Alta do Combustível Provocada pela Guerra no Oriente Médio Já Causou Cancelamento de 3,5 Mil Voos no País, Segundo Anac

A escalada dos preços do combustível, intensificada pela guerra no Oriente Médio, já gerou um impacto significativo no setor aéreo brasileiro. Em maio, mais de 3,5 mil voos foram cancelados em todo o país, um reflexo direto do aumento expressivo no custo do querosene de aviação. A situação tende a se agravar, com a previsão de que outros 2,6 mil voos sejam suprimidos em junho, de acordo com dados divulgados pela Agência Nacional de Aviação Civil (Anac).

Esses cancelamentos e a consequente redução da malha aérea foram temas de debate na Comissão de Defesa do Consumidor da Câmara dos Deputados. O aumento do preço do querosene de aviação, essencial para as operações aéreas, tem pressionado o valor das passagens e levado as companhias a reavaliar suas rotas e frequências.

Apesar dos cancelamentos, a Anac assegura que nenhum destino deixou de ser atendido e que não há risco de desabastecimento no país, diferentemente de cenários observados em algumas nações europeias. No entanto, as rotas regionais foram as mais afetadas, impactando especialmente estados como Acre, Amazonas, Pernambuco, Goiás, Pará, Paraíba e Minas Gerais, conforme apontou o Ministério do Turismo.
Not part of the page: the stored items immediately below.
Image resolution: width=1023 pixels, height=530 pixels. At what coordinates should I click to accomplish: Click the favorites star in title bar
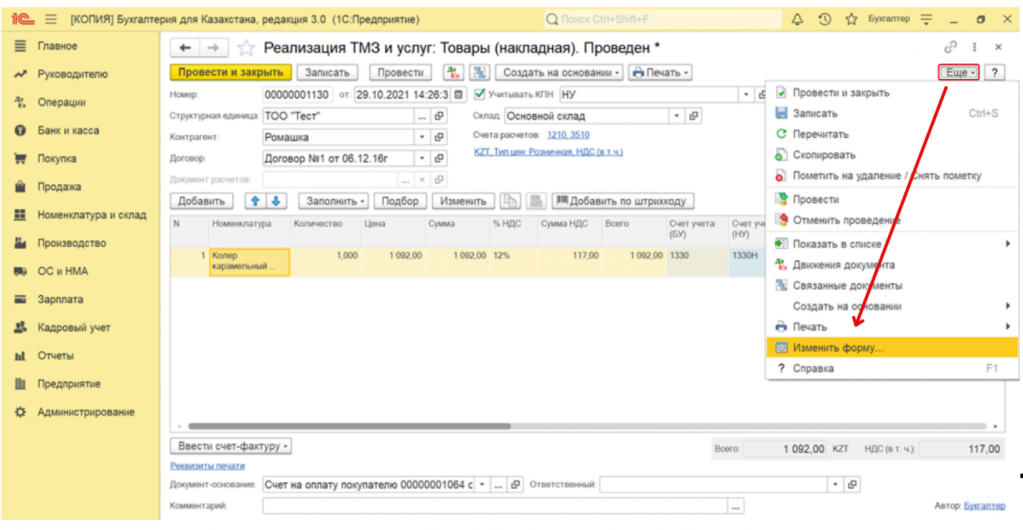click(x=851, y=19)
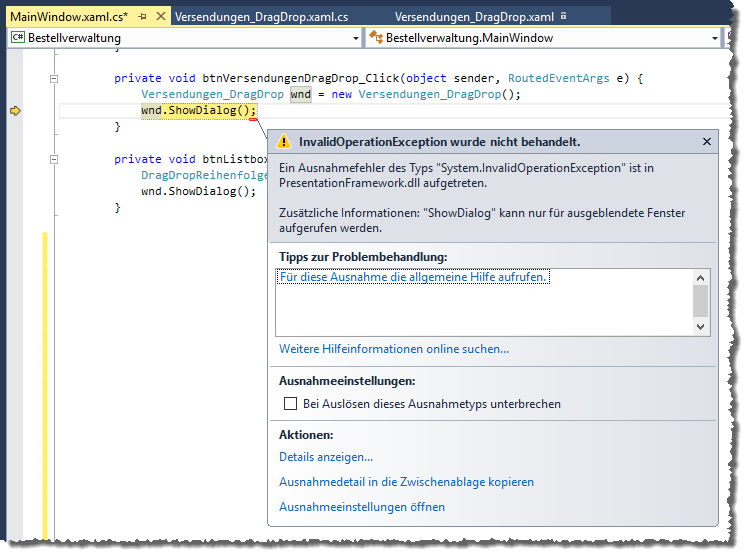Image resolution: width=749 pixels, height=557 pixels.
Task: Collapse the btnVersendungenDragDrop_Click method
Action: [54, 78]
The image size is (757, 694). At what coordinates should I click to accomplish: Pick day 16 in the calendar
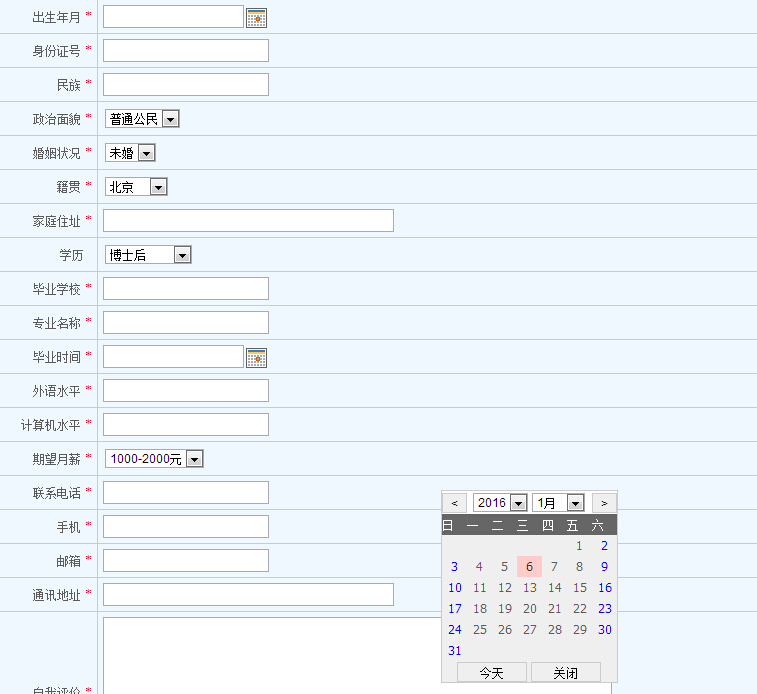[604, 588]
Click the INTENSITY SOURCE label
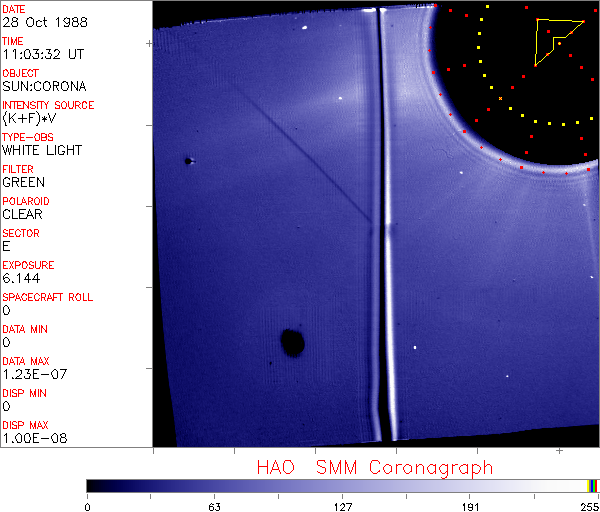Image resolution: width=600 pixels, height=512 pixels. 48,105
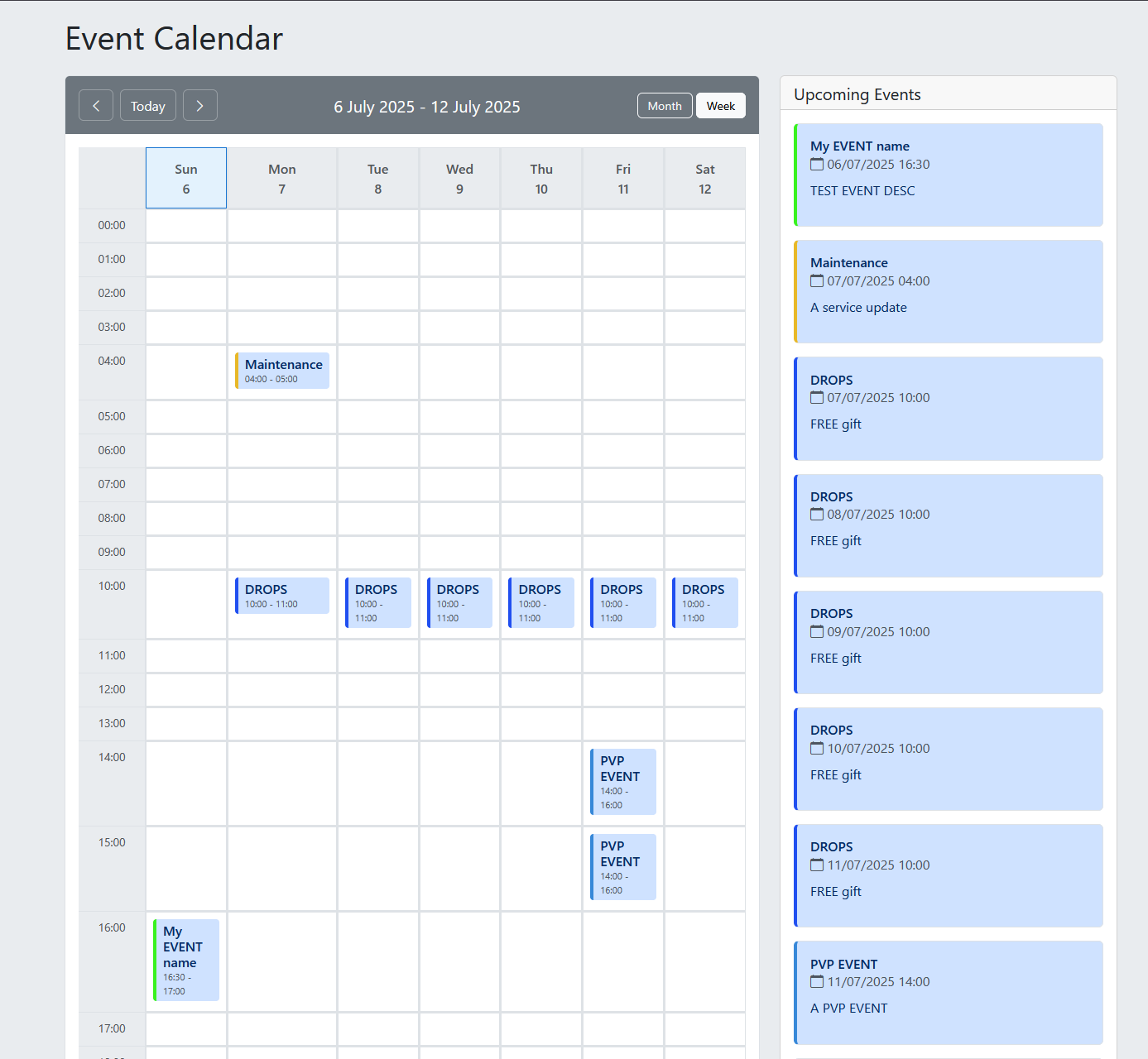Select the Sun 6 day header
The width and height of the screenshot is (1148, 1059).
186,179
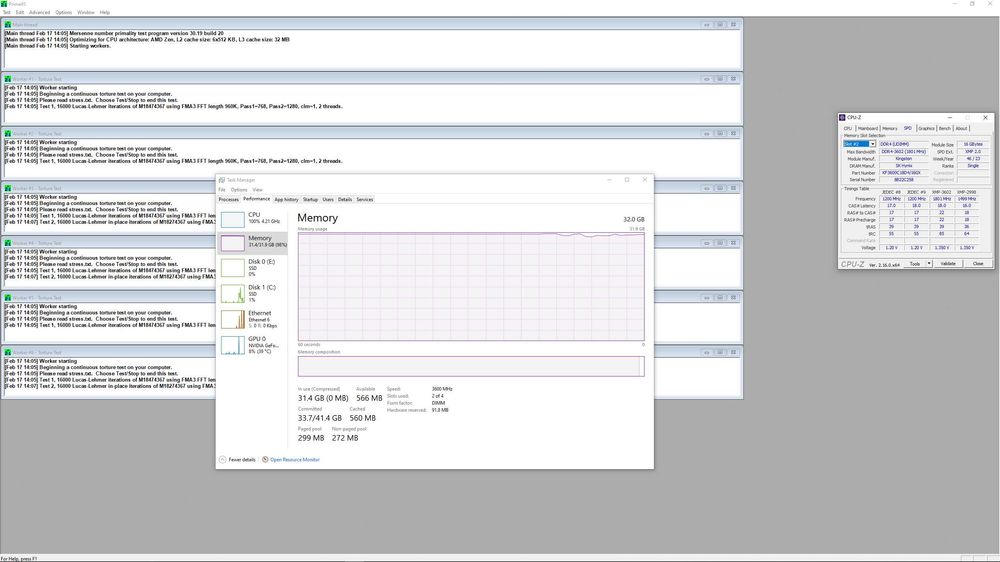1000x562 pixels.
Task: Open the Startup tab in Task Manager
Action: 310,199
Petrobras Implementa Programa Temporário para Distribuidores de Combustível de Aviação

Em resposta à crise, a Petrobras criou um programa temporário voltado para as distribuidoras de aviação comercial. Essa iniciativa permite o parcelamento de parte do reajuste no preço do querosene de aviação, buscando amenizar os efeitos imediatos sobre as empresas. Segundo a Petrobras, o aumento aplicado em abril foi limitado a 18%.
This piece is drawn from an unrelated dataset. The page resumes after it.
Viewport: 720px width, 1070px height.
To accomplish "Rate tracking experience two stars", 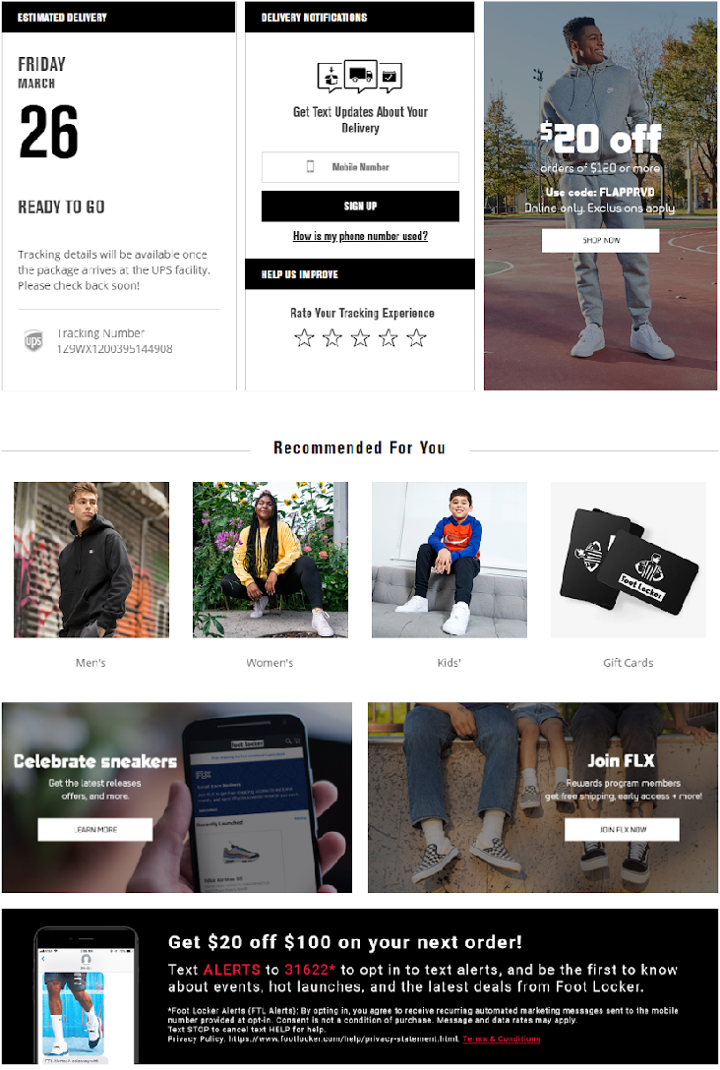I will pyautogui.click(x=332, y=338).
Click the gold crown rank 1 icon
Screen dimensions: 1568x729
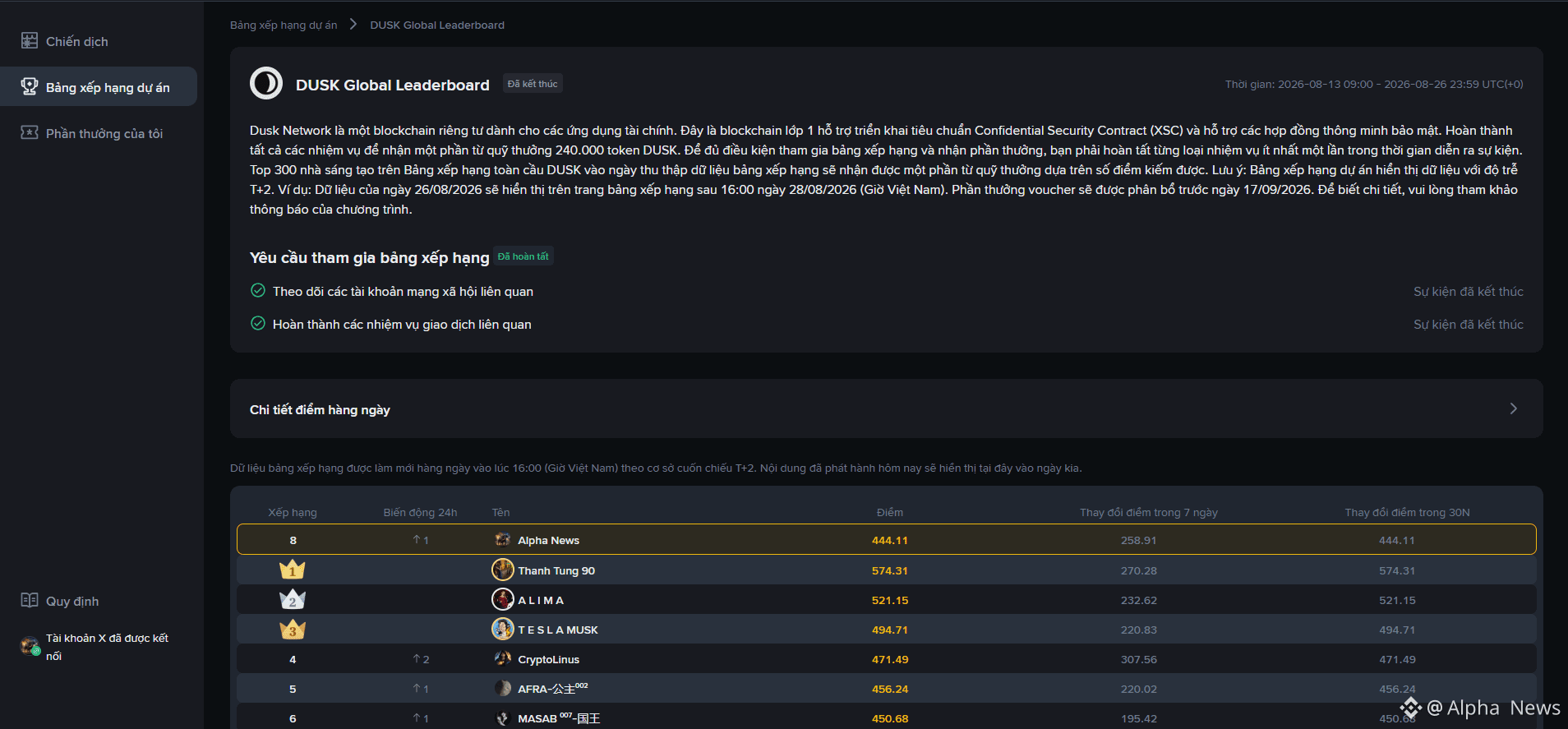[293, 570]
Em maio, o programa foi renovado, e o reajuste foi limitado a 28% em relação ao preço de março. A diferença remanescente será parcelada em seis vezes, com a primeira parcela prevista apenas para julho de 2026. Essa medida visa dar um fôlego ao setor enquanto se buscam soluções de longo prazo.
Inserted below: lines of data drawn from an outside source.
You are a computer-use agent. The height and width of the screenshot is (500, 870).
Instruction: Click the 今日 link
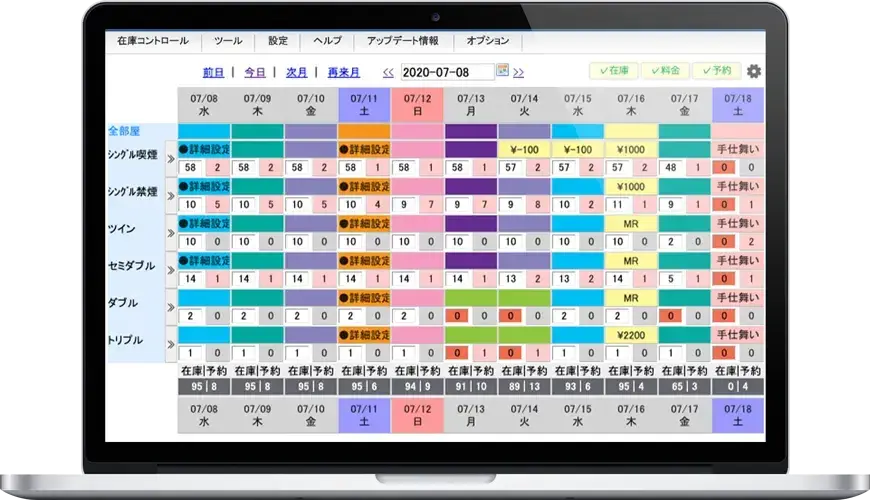tap(255, 72)
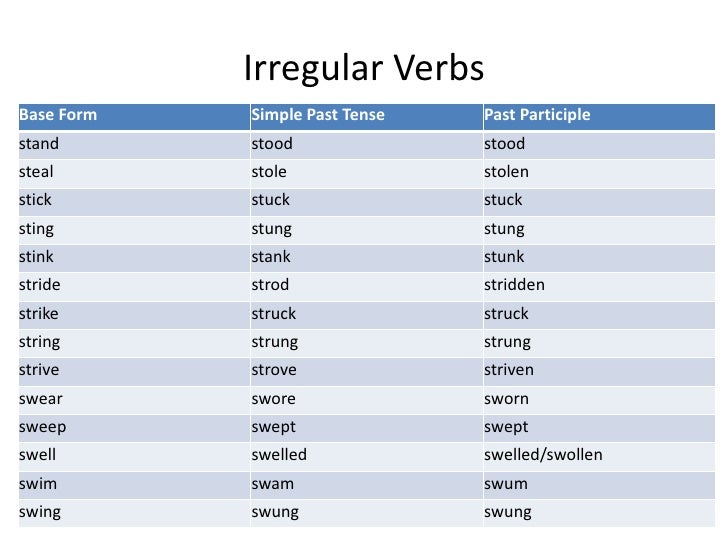The width and height of the screenshot is (728, 546).
Task: Click the base form word sweep
Action: 41,427
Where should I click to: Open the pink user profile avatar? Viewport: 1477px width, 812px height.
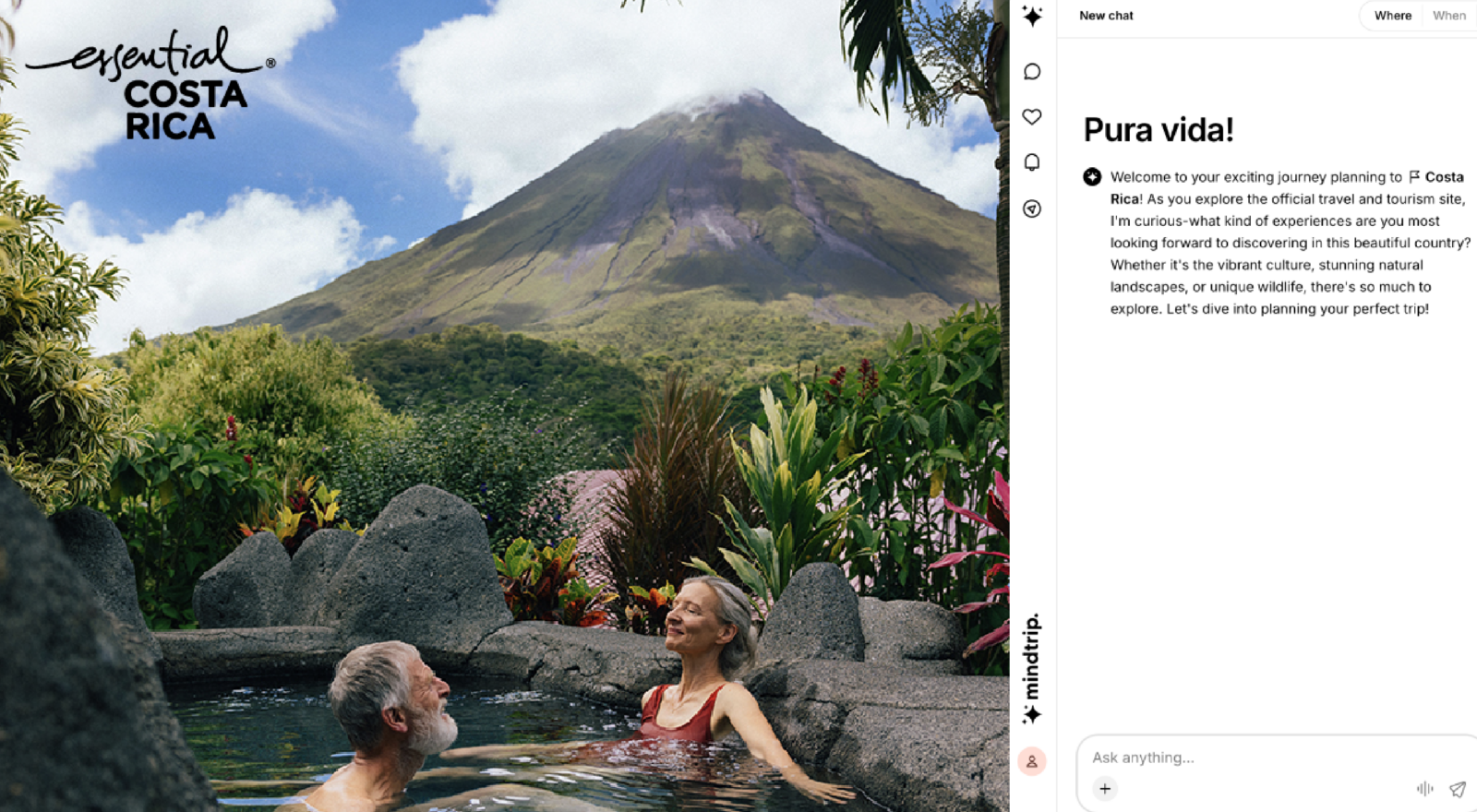[x=1032, y=761]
A estatal também anunciou planos para investir na ampliação da produção nacional de querosene de aviação, com o objetivo de reduzir a dependência das importações. Atualmente, nove refinarias produzem o combustível no Brasil, sendo seis delas pertencentes à Petrobras. Das 14 distribuidoras do produto, 11 são estatais.

Medidas Governamentais e Demandas do Setor Aéreo

O governo federal suspendeu a cobrança do PIS/Cofins sobre o querosene de aviação até o final de maio, uma medida que visava aliviar a carga tributária sobre o setor. A Associação Brasileira das Empresas Aéreas (Abear) defende a prorrogação dessa isenção até o fim do ano. A entidade também propõe um novo acordo entre Petrobras e distribuidoras para que o reajuste previsto para maio seja integralmente parcelado.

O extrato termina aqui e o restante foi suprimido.